§ INSTRUCTIONS FOR THE TASK: Beginning with the line that contains "This screenshot has width=843, height=467.", retype the entries below exactly, ending with the line that contains "Given: Tap the round CNN channel avatar". Leave out any pictures.

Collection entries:
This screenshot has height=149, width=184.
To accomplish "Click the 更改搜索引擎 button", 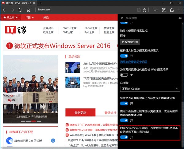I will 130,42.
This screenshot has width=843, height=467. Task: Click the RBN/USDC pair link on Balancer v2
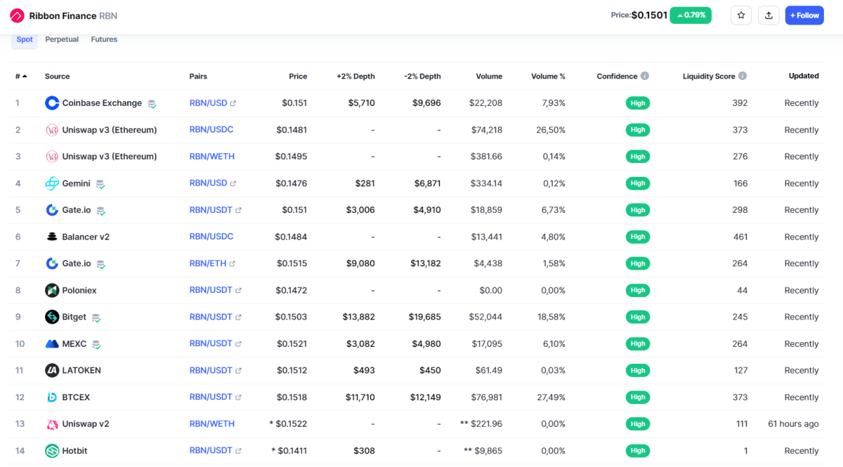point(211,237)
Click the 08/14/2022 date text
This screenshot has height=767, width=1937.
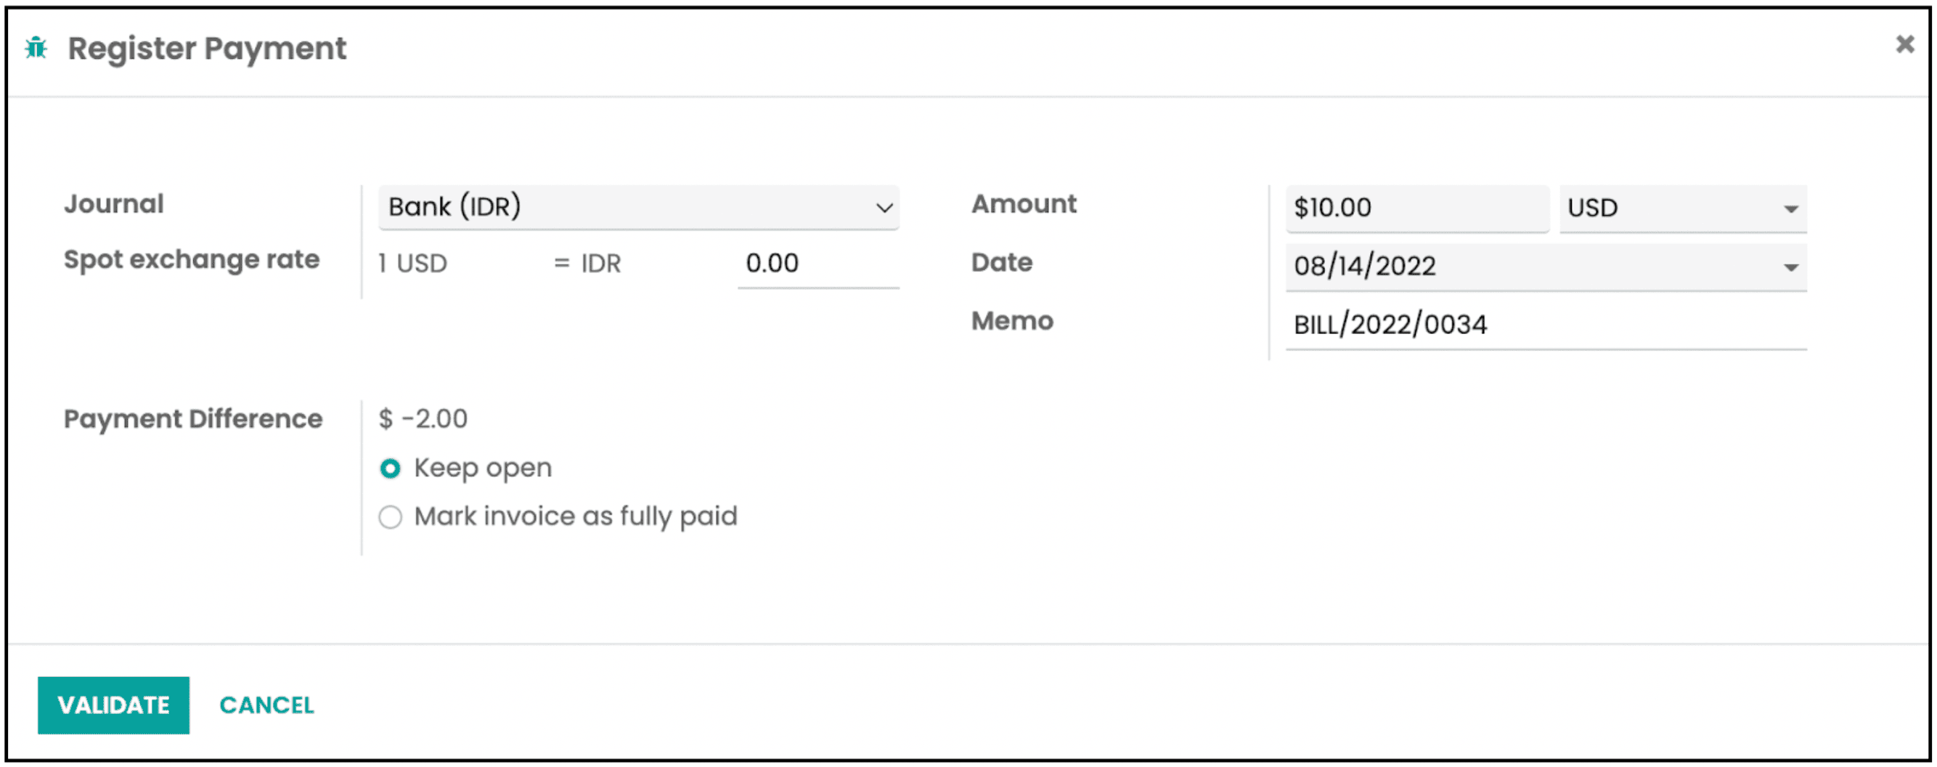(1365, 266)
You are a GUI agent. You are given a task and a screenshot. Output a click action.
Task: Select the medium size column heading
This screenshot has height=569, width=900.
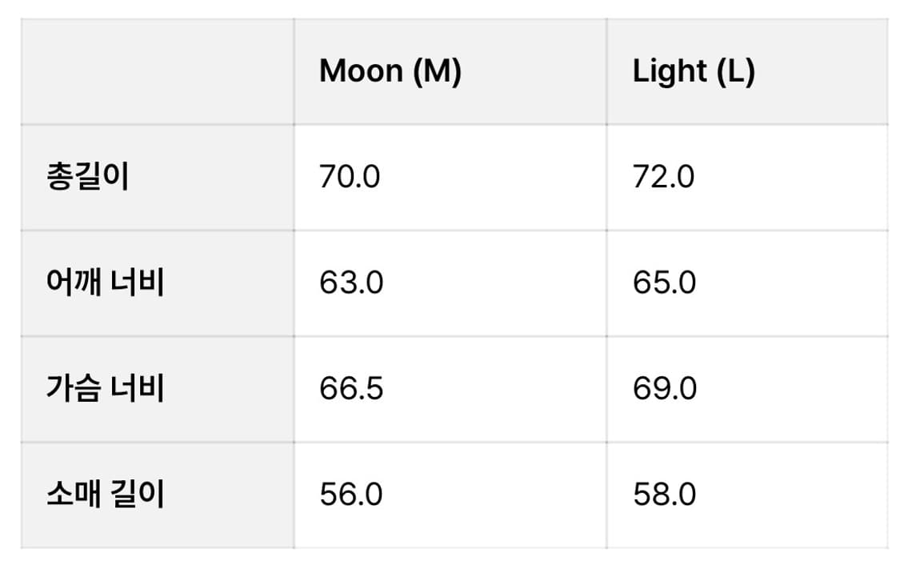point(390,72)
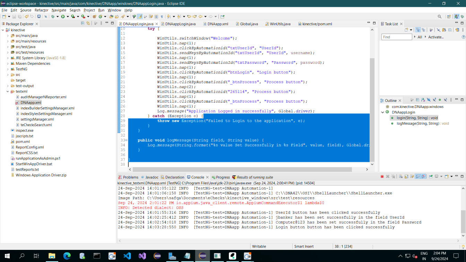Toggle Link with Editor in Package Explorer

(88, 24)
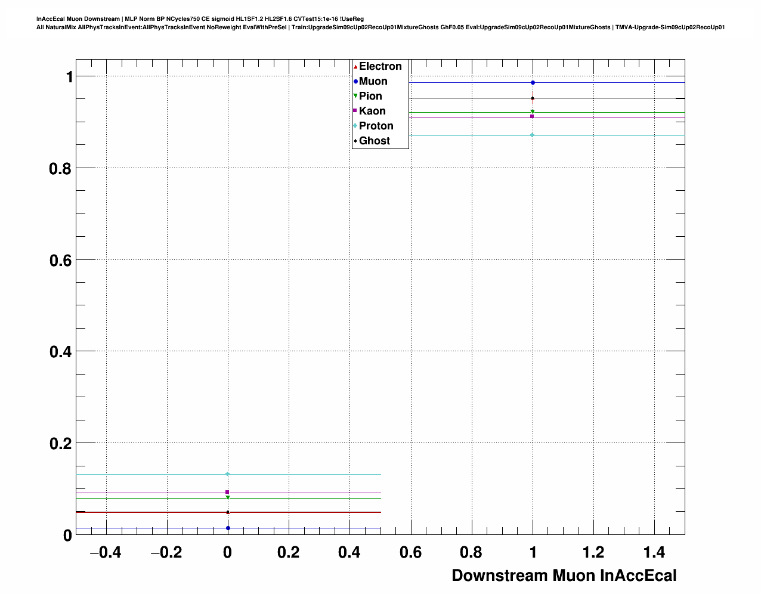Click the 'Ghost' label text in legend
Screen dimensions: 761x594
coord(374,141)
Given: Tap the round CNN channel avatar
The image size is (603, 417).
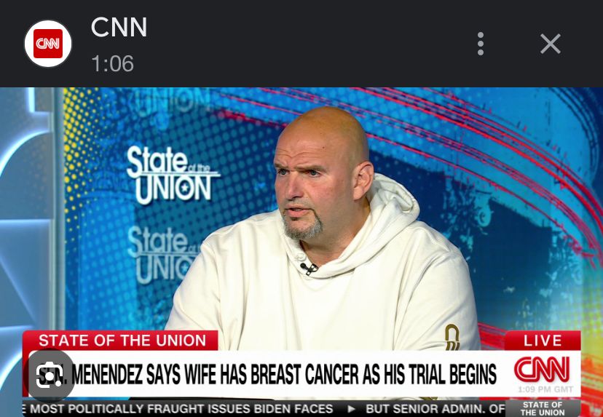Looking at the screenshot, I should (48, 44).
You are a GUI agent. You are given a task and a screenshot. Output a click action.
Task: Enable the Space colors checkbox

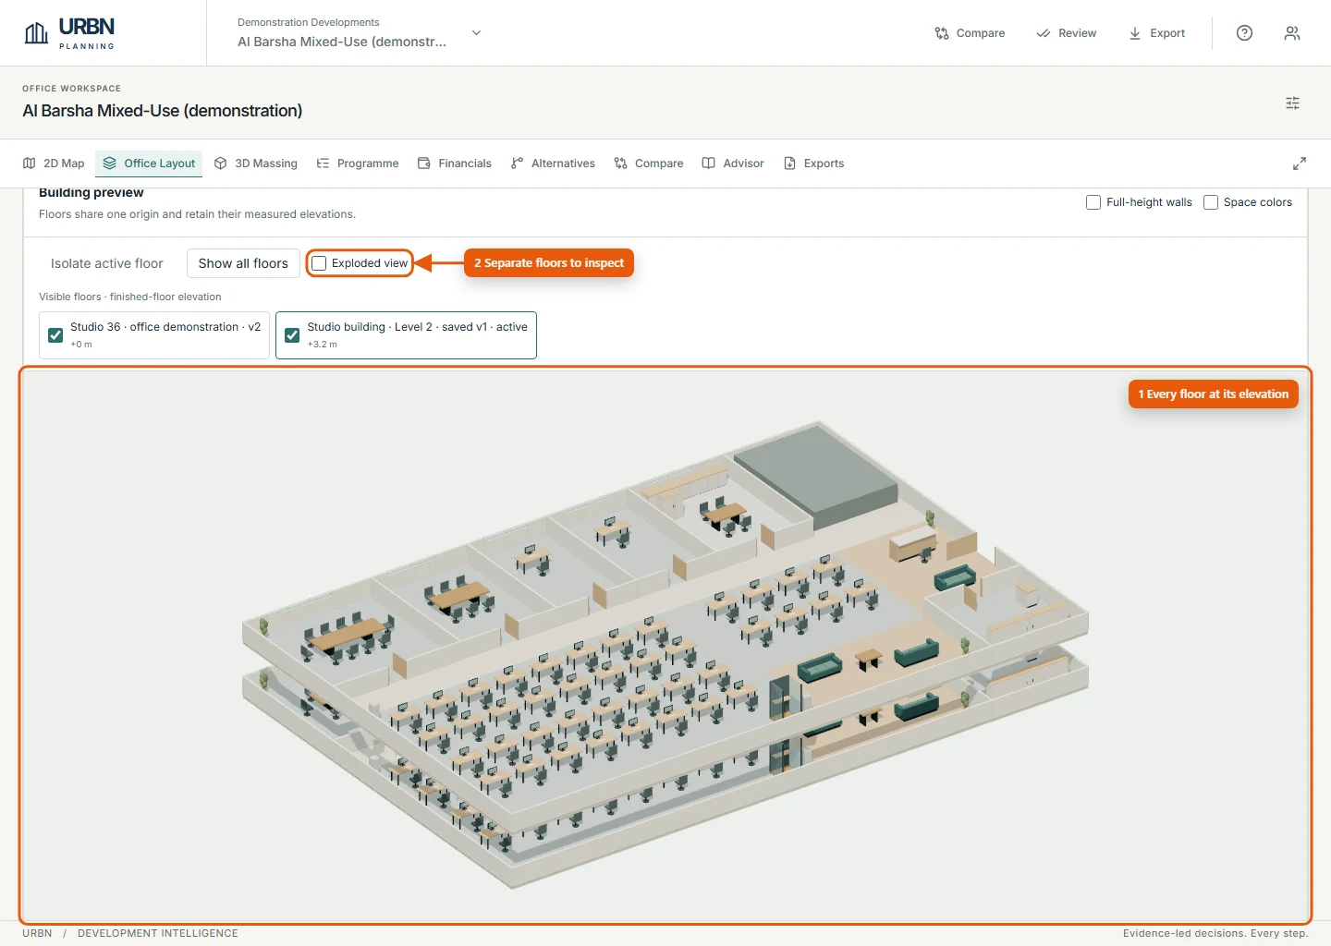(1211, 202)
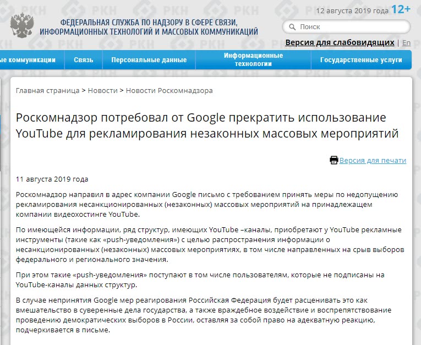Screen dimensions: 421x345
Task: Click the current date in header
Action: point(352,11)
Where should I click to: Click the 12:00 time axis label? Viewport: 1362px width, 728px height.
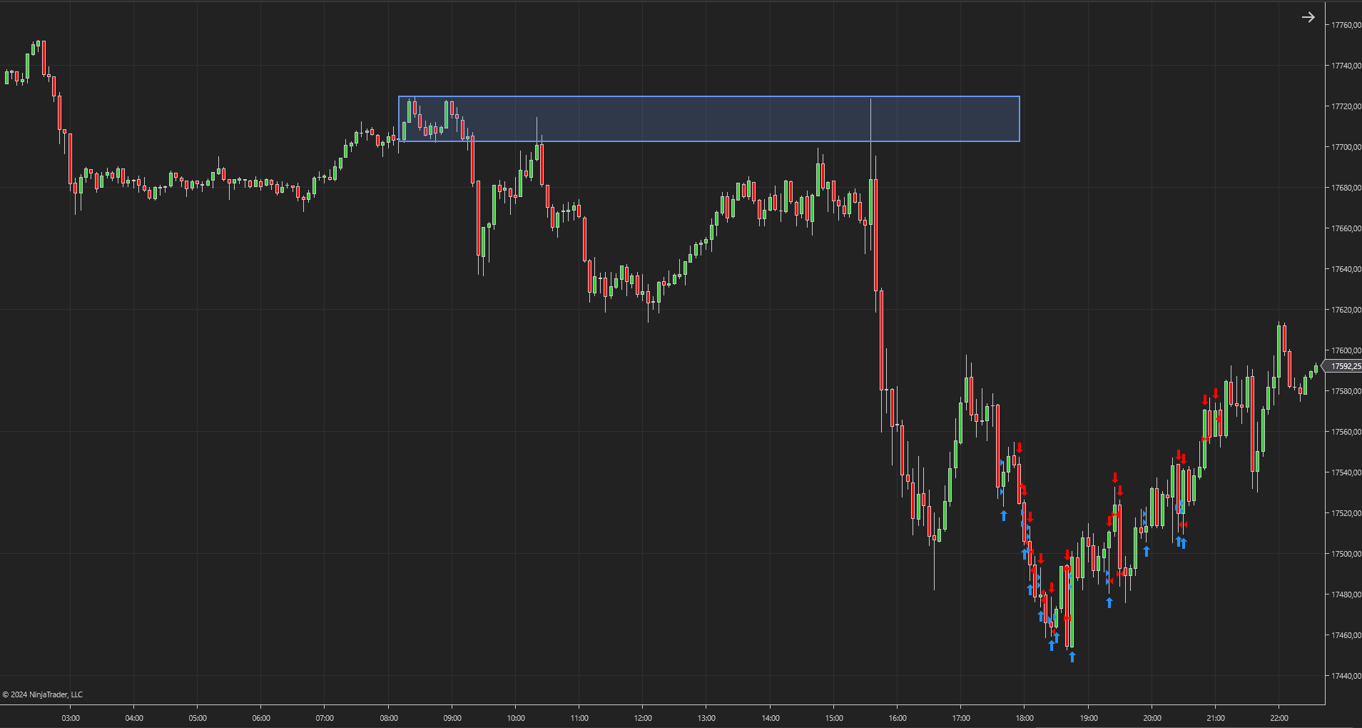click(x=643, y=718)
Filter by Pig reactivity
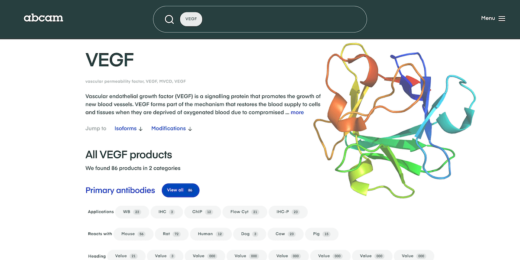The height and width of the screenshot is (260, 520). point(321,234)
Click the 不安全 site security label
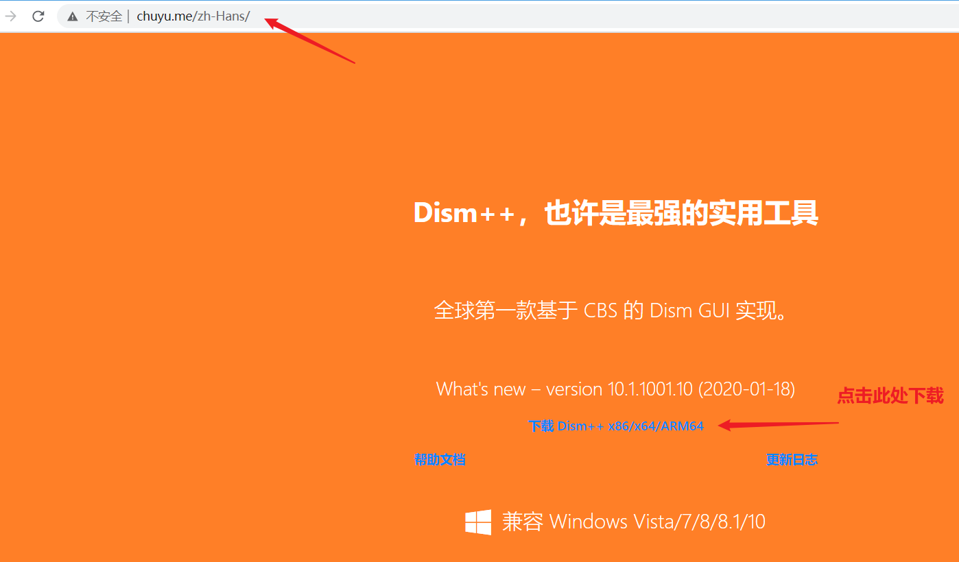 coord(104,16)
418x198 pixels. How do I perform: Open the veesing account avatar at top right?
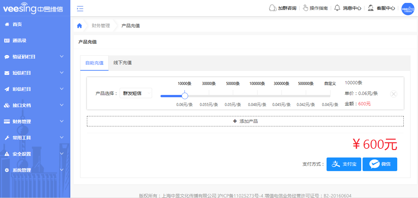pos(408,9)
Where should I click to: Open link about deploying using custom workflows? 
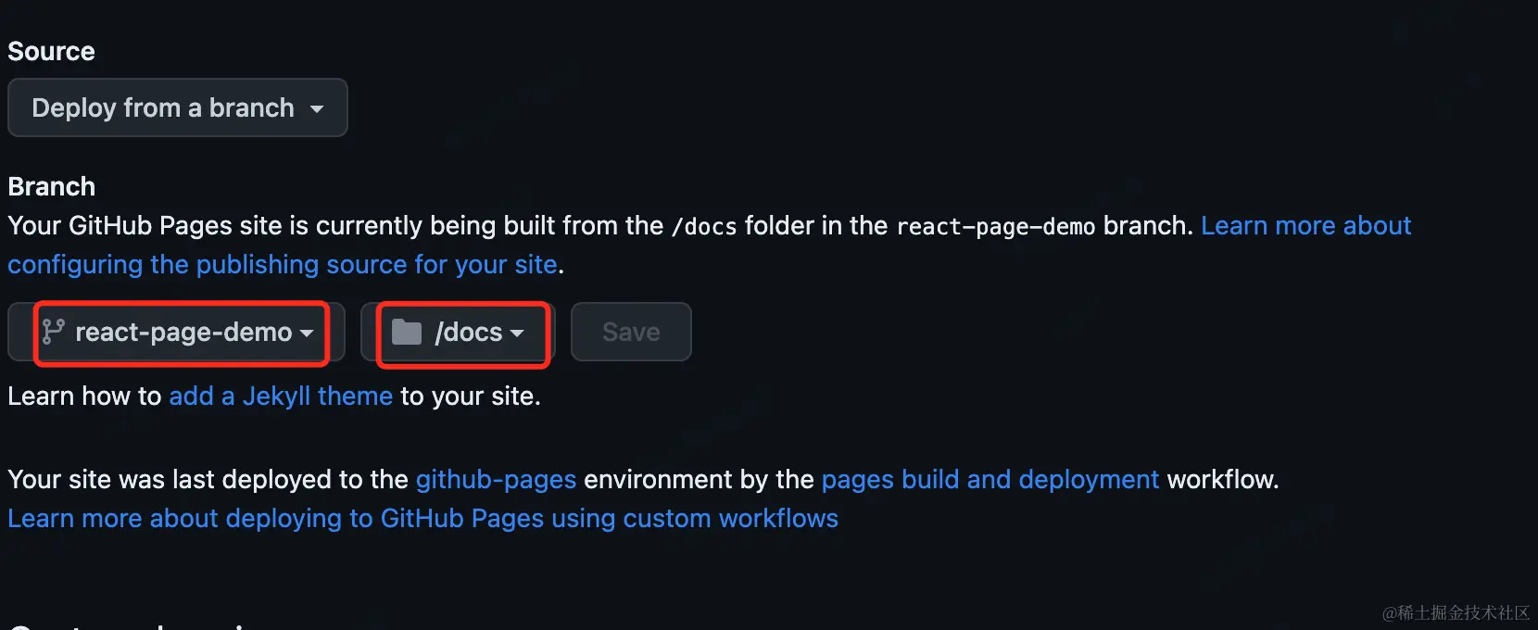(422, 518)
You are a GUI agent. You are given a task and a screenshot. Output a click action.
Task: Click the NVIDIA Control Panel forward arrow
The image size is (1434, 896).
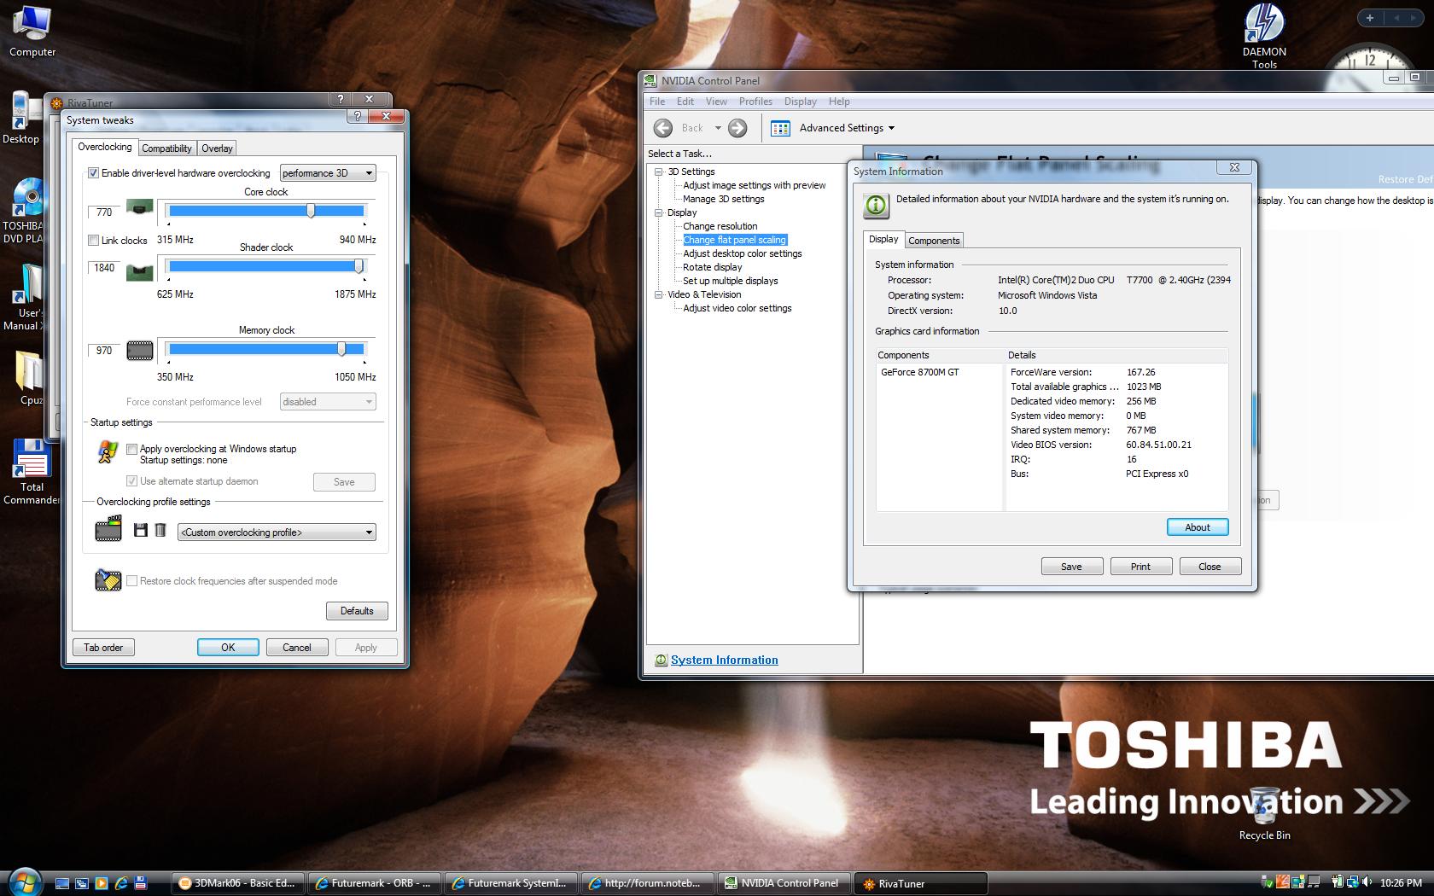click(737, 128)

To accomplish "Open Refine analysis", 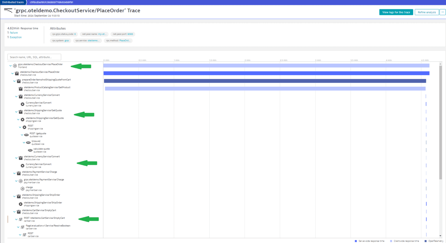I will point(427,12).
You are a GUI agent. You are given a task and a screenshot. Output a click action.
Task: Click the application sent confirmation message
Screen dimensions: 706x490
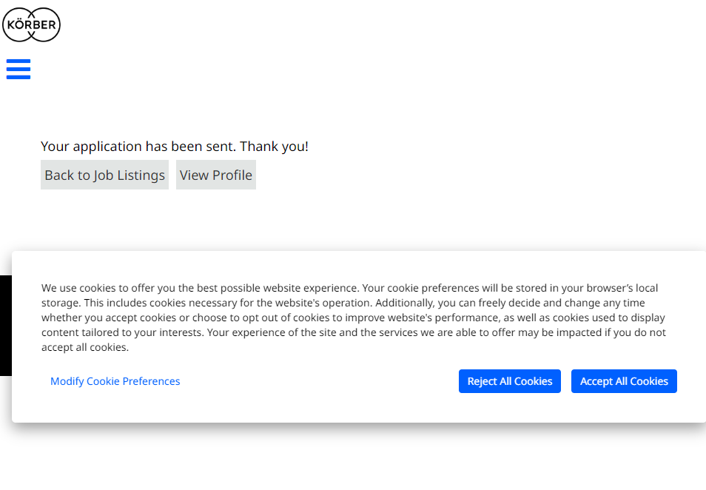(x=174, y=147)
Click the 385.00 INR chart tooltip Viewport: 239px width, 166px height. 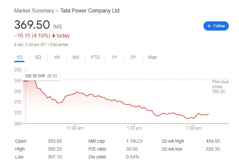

§ RESPONSE AREA:
This screenshot has width=843, height=467. Task: Click the RBN/USDC pair link on Balancer v2
point(211,237)
Click the 08/14/2022 date text
This screenshot has height=767, width=1937.
(1365, 266)
You are a GUI agent. You are given a task and a screenshot. Output a click action.
Task: Select the medium size column heading
This screenshot has height=569, width=900.
point(390,72)
Toggle Link with Editor in Package Explorer

(88, 24)
Click the 'Ghost' label text in legend
Screen dimensions: 761x594
coord(374,141)
Given: Tap the round CNN channel avatar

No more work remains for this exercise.